Prüfen Sie zunächst, was die regelmäßigen Einkommensquellen Ihrer Familie sind - oftmals sind es mehrere Quellen. Im Verlauf eines Jahres sorgen außerdem Sonderzahlungen wie Urlaubs- und Weihnachtsgeld, Steuererstattungen etc. für einen erweiterten finanziellen Spielraum. Alle diese Einkommensquellen gehören in die Hauptkategorie Einnahmen.

Die Unterkategorien der Einnahmen lauten dann "Gehalt 1", "Sonderzahlungen", "Steuererstattung". Außerdem sollten Sie eine Unterkategorie "Sonstiges" einrichten, falls Sie einmalige Zahlungen erhalten, an die Sie jetzt noch nicht denken.

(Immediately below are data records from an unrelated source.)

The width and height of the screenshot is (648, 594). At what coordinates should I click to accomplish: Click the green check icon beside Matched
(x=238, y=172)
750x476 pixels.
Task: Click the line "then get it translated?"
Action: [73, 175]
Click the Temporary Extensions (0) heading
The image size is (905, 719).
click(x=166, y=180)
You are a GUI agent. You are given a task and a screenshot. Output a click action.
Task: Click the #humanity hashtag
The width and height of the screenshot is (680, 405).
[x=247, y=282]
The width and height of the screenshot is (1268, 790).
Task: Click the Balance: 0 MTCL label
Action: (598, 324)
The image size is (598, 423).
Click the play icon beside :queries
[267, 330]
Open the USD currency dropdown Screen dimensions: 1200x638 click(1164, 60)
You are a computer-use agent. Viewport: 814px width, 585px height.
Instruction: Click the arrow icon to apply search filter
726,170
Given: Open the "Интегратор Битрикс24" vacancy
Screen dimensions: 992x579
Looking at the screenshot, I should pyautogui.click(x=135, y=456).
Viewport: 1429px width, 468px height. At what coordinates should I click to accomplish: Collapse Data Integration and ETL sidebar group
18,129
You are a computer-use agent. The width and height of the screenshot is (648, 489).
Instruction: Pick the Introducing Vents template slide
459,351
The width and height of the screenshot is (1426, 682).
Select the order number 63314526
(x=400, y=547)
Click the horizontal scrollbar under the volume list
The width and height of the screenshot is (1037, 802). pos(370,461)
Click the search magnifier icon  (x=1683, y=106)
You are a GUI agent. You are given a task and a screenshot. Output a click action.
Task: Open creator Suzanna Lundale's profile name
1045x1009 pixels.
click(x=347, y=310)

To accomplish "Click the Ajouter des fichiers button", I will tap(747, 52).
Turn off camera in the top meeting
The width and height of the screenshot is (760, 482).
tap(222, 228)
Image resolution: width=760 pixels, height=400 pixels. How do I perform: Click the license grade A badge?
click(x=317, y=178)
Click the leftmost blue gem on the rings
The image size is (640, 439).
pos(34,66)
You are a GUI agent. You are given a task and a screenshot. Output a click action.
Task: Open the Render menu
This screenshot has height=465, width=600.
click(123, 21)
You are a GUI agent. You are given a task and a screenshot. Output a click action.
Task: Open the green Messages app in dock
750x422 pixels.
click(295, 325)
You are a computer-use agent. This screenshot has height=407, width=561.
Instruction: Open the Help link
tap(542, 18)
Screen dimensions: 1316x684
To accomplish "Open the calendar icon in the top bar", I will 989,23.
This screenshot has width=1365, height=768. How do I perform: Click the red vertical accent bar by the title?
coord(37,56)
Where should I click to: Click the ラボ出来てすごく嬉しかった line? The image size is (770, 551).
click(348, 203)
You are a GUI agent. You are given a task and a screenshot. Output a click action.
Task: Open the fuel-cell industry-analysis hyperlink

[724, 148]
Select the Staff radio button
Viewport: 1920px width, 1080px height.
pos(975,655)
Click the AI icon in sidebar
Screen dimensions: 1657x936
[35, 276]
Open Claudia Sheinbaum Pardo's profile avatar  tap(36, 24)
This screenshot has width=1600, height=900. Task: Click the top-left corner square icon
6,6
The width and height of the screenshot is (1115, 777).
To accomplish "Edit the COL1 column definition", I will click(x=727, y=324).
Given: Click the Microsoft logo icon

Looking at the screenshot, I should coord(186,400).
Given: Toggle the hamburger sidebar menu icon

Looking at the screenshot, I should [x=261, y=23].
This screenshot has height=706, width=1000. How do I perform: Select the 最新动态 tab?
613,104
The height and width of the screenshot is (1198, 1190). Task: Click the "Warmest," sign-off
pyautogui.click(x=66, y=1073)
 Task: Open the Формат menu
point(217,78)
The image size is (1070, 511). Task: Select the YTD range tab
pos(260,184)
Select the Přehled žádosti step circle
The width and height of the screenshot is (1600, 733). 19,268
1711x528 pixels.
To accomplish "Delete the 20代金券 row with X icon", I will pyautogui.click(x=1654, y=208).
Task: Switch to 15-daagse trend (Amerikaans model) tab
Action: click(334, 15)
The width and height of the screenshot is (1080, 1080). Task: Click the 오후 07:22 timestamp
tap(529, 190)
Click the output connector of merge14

Wissen Sie, wieviel Sie monatlich für Miete, Nahrungsmittel, Kleidung, Geschenke oder das Auto ausgeben? Alle diese Positionen gehören zur Kategorie "Ausgaben". Richten Sie also - je nach Bedarf - Unterkategorien ein für Miete, Hypothekenzins, Wohnnebenkosten, Nahrungsmittel, Kleidung, Genussmittel, Körperpflege, Frisör, Wasch- und Putzmittel, Steuern, Krankenkasse, Arzt, Arzneien, Optiker, Geschenke, Öffentlicher Verkehr, Urlaub, Sport, Hobbys, Essen gehen, Bücher, Zeitschriften, Versicherungen, Rückstellungen und Auto.

Einen Teil der Ausgaben bezahlen Sie üblicherweise mit Bargeld oder mit der Geldkarte. Unterkategorien wie Lebensmittel oder Zeitschriften können Sie also auch mit "Lebensführung" zusammenfassen und dafür den Wert heranziehen, den Sie von Ihrem Konto abheben.